**Your goal**
Your answer should consist of the complete listing, repeated verbatim.

Supplied information Start Marker

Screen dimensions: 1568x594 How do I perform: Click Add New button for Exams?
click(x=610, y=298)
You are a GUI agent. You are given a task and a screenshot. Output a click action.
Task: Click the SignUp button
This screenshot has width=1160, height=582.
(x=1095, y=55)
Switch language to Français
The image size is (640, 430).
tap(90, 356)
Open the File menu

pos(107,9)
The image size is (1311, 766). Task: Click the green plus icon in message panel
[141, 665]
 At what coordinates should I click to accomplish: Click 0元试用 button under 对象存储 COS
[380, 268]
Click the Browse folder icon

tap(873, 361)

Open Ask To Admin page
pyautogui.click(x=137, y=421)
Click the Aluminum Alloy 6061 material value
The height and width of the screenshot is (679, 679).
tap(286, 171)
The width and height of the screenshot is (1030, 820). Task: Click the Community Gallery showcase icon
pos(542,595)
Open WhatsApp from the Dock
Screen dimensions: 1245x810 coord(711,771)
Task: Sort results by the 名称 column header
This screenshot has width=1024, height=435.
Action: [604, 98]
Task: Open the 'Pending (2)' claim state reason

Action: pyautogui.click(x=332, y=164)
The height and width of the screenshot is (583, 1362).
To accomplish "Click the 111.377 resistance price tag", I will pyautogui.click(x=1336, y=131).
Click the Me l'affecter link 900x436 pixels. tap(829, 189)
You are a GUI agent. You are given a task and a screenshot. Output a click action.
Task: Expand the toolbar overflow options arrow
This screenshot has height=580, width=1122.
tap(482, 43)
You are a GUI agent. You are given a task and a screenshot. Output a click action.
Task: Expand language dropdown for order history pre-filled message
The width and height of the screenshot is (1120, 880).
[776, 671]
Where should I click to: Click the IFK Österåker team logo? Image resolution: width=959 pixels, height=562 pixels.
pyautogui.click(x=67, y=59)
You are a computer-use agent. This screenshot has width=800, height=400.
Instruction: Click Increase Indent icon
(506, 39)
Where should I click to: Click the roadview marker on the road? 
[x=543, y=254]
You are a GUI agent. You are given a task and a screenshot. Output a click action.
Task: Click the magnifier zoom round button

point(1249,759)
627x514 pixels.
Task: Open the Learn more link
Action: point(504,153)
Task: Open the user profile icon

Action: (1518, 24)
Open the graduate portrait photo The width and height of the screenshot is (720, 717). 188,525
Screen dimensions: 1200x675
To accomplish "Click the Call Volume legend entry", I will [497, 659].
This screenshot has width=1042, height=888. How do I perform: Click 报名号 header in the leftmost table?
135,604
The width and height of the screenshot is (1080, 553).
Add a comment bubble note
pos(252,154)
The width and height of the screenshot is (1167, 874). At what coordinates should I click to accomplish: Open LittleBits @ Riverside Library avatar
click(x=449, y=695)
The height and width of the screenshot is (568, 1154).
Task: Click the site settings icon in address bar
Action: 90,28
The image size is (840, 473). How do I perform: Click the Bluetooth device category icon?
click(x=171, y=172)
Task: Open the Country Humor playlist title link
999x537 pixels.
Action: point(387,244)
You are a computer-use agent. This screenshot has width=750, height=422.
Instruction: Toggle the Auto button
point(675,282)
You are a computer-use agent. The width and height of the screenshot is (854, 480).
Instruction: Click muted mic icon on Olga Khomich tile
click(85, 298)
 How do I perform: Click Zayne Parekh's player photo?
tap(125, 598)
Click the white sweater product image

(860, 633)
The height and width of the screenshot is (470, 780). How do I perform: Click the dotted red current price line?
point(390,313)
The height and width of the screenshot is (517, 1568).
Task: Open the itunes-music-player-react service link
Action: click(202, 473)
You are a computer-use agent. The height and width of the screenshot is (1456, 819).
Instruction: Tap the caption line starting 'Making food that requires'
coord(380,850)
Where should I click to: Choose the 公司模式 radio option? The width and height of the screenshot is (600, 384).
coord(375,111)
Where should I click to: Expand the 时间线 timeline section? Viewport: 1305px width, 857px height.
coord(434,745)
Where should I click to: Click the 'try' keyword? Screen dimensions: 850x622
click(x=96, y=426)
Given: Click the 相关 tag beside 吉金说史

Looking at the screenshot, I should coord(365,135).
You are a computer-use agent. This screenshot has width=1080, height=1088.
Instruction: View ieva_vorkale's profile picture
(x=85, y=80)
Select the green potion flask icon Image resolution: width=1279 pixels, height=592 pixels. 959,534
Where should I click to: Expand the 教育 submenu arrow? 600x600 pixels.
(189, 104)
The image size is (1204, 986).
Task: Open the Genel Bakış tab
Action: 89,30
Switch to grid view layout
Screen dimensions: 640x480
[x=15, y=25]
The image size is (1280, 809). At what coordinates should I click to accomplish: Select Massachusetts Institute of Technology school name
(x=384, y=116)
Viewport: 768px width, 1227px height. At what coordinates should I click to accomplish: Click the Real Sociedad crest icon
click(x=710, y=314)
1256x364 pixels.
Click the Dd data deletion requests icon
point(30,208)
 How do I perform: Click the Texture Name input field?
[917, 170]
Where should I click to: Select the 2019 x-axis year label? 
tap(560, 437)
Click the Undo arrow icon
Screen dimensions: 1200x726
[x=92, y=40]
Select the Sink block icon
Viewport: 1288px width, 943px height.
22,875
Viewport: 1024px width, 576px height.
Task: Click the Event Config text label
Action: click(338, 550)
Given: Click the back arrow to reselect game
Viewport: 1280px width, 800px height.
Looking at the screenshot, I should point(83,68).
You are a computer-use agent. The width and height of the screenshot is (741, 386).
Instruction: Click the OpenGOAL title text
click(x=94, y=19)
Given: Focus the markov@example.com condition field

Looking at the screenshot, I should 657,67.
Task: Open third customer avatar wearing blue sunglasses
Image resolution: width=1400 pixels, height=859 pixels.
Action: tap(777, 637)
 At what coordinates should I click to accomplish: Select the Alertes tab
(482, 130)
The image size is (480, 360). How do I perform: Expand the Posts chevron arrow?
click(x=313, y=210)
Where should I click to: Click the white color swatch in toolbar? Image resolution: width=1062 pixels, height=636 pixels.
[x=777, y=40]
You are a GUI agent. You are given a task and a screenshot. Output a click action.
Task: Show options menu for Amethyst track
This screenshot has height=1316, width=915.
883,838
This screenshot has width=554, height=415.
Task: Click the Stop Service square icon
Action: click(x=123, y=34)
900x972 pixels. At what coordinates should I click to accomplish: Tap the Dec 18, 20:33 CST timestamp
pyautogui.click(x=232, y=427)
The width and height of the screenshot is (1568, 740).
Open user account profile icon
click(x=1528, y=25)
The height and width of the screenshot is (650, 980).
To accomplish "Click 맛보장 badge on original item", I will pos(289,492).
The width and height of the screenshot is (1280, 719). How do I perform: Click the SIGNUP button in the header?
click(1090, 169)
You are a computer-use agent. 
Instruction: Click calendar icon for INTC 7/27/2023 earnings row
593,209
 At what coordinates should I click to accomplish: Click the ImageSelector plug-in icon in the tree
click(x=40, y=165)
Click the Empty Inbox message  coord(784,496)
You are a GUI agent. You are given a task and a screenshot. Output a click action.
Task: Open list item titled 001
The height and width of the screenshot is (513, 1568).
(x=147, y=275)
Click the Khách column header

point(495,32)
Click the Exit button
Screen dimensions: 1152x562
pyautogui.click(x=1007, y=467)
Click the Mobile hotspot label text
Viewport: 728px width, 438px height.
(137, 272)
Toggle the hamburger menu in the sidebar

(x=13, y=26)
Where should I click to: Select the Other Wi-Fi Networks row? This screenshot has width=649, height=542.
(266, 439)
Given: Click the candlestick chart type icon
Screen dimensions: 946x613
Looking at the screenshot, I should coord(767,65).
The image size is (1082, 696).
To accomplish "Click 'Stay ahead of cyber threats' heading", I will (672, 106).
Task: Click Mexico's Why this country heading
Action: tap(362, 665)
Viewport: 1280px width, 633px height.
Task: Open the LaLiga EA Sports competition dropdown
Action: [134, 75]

Supplied information End Marker

**Exercise solution**
Screen dimensions: 1568x594 How do I perform: Click Add New button for Exams?
click(x=610, y=298)
You are a GUI agent. You are given a task and a screenshot. Output a click action.
Task: Click the SignUp button
This screenshot has width=1160, height=582.
(x=1095, y=55)
Switch language to Français
The image size is (640, 430).
tap(90, 356)
Open the File menu

pos(107,9)
The image size is (1311, 766). Task: Click the green plus icon in message panel
[141, 665]
 At what coordinates should I click to accomplish: Click 0元试用 button under 对象存储 COS
[380, 268]
Click the Browse folder icon

tap(873, 361)

Open Ask To Admin page
pyautogui.click(x=137, y=421)
Click the Aluminum Alloy 6061 material value
The height and width of the screenshot is (679, 679).
tap(286, 171)
The width and height of the screenshot is (1030, 820). Task: Click the Community Gallery showcase icon
pos(542,595)
Open WhatsApp from the Dock
Screen dimensions: 1245x810 coord(711,771)
Task: Sort results by the 名称 column header
This screenshot has width=1024, height=435.
Action: [604, 98]
Task: Open the 'Pending (2)' claim state reason

Action: pyautogui.click(x=332, y=164)
The height and width of the screenshot is (583, 1362).
To accomplish "Click the 111.377 resistance price tag", I will pyautogui.click(x=1336, y=131).
Click the Me l'affecter link 900x436 pixels. tap(829, 189)
You are a GUI agent. You are given a task and a screenshot. Output a click action.
Task: Expand the toolbar overflow options arrow
This screenshot has height=580, width=1122.
tap(482, 43)
You are a GUI agent. You are given a task and a screenshot. Output a click action.
Task: Expand language dropdown for order history pre-filled message
The width and height of the screenshot is (1120, 880).
[776, 671]
Where should I click to: Click the IFK Österåker team logo? Image resolution: width=959 pixels, height=562 pixels.
pyautogui.click(x=67, y=59)
You are a computer-use agent. This screenshot has width=800, height=400.
Instruction: Click Increase Indent icon
(506, 39)
Where should I click to: Click the roadview marker on the road? 
[x=543, y=254]
You are a GUI agent. You are given a task and a screenshot. Output a click action.
Task: Click the magnifier zoom round button

point(1249,759)
627x514 pixels.
Task: Open the Learn more link
Action: point(504,153)
Task: Open the user profile icon

Action: (1518, 24)
Open the graduate portrait photo The width and height of the screenshot is (720, 717). 188,525
Screen dimensions: 1200x675
To accomplish "Click the Call Volume legend entry", I will [497, 659].
This screenshot has width=1042, height=888. How do I perform: Click 报名号 header in the leftmost table?
135,604
The width and height of the screenshot is (1080, 553).
Add a comment bubble note
pos(252,154)
The width and height of the screenshot is (1167, 874). At what coordinates should I click to accomplish: Open LittleBits @ Riverside Library avatar
click(x=449, y=695)
The height and width of the screenshot is (568, 1154).
Task: Click the site settings icon in address bar
Action: 90,28
The image size is (840, 473). How do I perform: Click the Bluetooth device category icon?
click(x=171, y=172)
Task: Open the Country Humor playlist title link
999x537 pixels.
Action: point(387,244)
You are a computer-use agent. This screenshot has width=750, height=422.
Instruction: Toggle the Auto button
point(675,282)
You are a computer-use agent. The width and height of the screenshot is (854, 480).
Instruction: Click muted mic icon on Olga Khomich tile
click(85, 298)
 How do I perform: Click Zayne Parekh's player photo?
tap(125, 598)
Click the white sweater product image

(860, 633)
The height and width of the screenshot is (470, 780). How do I perform: Click the dotted red current price line?
point(390,313)
The height and width of the screenshot is (517, 1568).
Task: Open the itunes-music-player-react service link
Action: click(202, 473)
You are a computer-use agent. The height and width of the screenshot is (1456, 819).
Instruction: Tap the caption line starting 'Making food that requires'
coord(380,850)
Where should I click to: Choose the 公司模式 radio option? The width and height of the screenshot is (600, 384).
coord(375,111)
Where should I click to: Expand the 时间线 timeline section? Viewport: 1305px width, 857px height.
coord(434,745)
Where should I click to: Click the 'try' keyword? Screen dimensions: 850x622
click(x=96, y=426)
Given: Click the 相关 tag beside 吉金说史

Looking at the screenshot, I should coord(365,135).
You are a computer-use agent. This screenshot has width=1080, height=1088.
Instruction: View ieva_vorkale's profile picture
(x=85, y=80)
Select the green potion flask icon Image resolution: width=1279 pixels, height=592 pixels. 959,534
Where should I click to: Expand the 教育 submenu arrow? 600x600 pixels.
(189, 104)
The image size is (1204, 986).
Task: Open the Genel Bakış tab
Action: 89,30
Switch to grid view layout
Screen dimensions: 640x480
[x=15, y=25]
The image size is (1280, 809). At what coordinates should I click to accomplish: Select Massachusetts Institute of Technology school name
(x=384, y=116)
Viewport: 768px width, 1227px height. At what coordinates should I click to accomplish: Click the Real Sociedad crest icon
click(x=710, y=314)
1256x364 pixels.
Click the Dd data deletion requests icon
point(30,208)
 How do I perform: Click the Texture Name input field?
[917, 170]
Where should I click to: Select the 2019 x-axis year label? 
tap(560, 437)
Click the Undo arrow icon
Screen dimensions: 1200x726
[x=92, y=40]
Select the Sink block icon
Viewport: 1288px width, 943px height.
22,875
Viewport: 1024px width, 576px height.
Task: Click the Event Config text label
Action: click(338, 550)
Given: Click the back arrow to reselect game
Viewport: 1280px width, 800px height.
Looking at the screenshot, I should point(83,68).
You are a computer-use agent. The width and height of the screenshot is (741, 386).
Instruction: Click the OpenGOAL title text
click(x=94, y=19)
Given: Focus the markov@example.com condition field

Looking at the screenshot, I should 657,67.
Task: Open third customer avatar wearing blue sunglasses
Image resolution: width=1400 pixels, height=859 pixels.
Action: tap(777, 637)
 At what coordinates should I click to accomplish: Select the Alertes tab
(482, 130)
The image size is (480, 360). How do I perform: Expand the Posts chevron arrow?
click(x=313, y=210)
Where should I click to: Click the white color swatch in toolbar? Image resolution: width=1062 pixels, height=636 pixels.
[x=777, y=40]
You are a GUI agent. You are given a task and a screenshot. Output a click action.
Task: Show options menu for Amethyst track
This screenshot has height=1316, width=915.
883,838
This screenshot has width=554, height=415.
Task: Click the Stop Service square icon
Action: click(x=123, y=34)
900x972 pixels. At what coordinates should I click to accomplish: Tap the Dec 18, 20:33 CST timestamp
pyautogui.click(x=232, y=427)
The width and height of the screenshot is (1568, 740).
Open user account profile icon
click(x=1528, y=25)
The height and width of the screenshot is (650, 980).
To accomplish "Click 맛보장 badge on original item", I will pos(289,492).
The width and height of the screenshot is (1280, 719). How do I perform: Click the SIGNUP button in the header?
click(1090, 169)
You are a computer-use agent. 
Instruction: Click calendar icon for INTC 7/27/2023 earnings row
593,209
 At what coordinates should I click to accomplish: Click the ImageSelector plug-in icon in the tree
click(x=40, y=165)
Click the Empty Inbox message  coord(784,496)
You are a GUI agent. You are given a task and a screenshot. Output a click action.
Task: Open list item titled 001
The height and width of the screenshot is (513, 1568).
(x=147, y=275)
Click the Khách column header

point(495,32)
Click the Exit button
Screen dimensions: 1152x562
pyautogui.click(x=1007, y=467)
Click the Mobile hotspot label text
Viewport: 728px width, 438px height.
(137, 272)
Toggle the hamburger menu in the sidebar

(x=13, y=26)
Where should I click to: Select the Other Wi-Fi Networks row? This screenshot has width=649, height=542.
(266, 439)
Given: Click the candlestick chart type icon
Screen dimensions: 946x613
Looking at the screenshot, I should coord(767,65).
The image size is (1082, 696).
To accomplish "Click 'Stay ahead of cyber threats' heading", I will (672, 106).
Task: Click Mexico's Why this country heading
Action: tap(362, 665)
Viewport: 1280px width, 633px height.
Task: Open the LaLiga EA Sports competition dropdown
Action: [134, 75]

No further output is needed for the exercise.